Records to process —

= Beginning of Section =

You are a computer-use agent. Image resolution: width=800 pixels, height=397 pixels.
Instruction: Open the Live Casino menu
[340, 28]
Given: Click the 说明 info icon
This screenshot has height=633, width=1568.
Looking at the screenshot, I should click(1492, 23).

= End of Section =
= Beginning of Section =

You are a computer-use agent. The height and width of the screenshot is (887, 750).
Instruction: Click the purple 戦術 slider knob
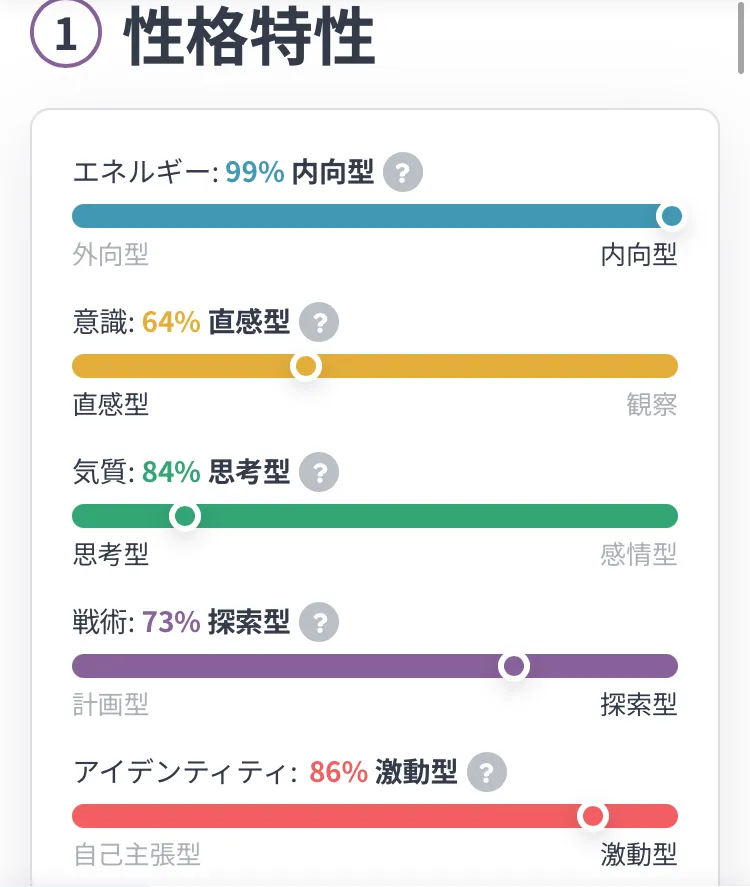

= End of Section =

What you need to do — Set aside each line above that includes the string "agent" and report it.

Result —
You are a computer-use agent. Image resolution: width=800 pixels, height=397 pixels.
You are a computer-use agent. The height and width of the screenshot is (887, 750).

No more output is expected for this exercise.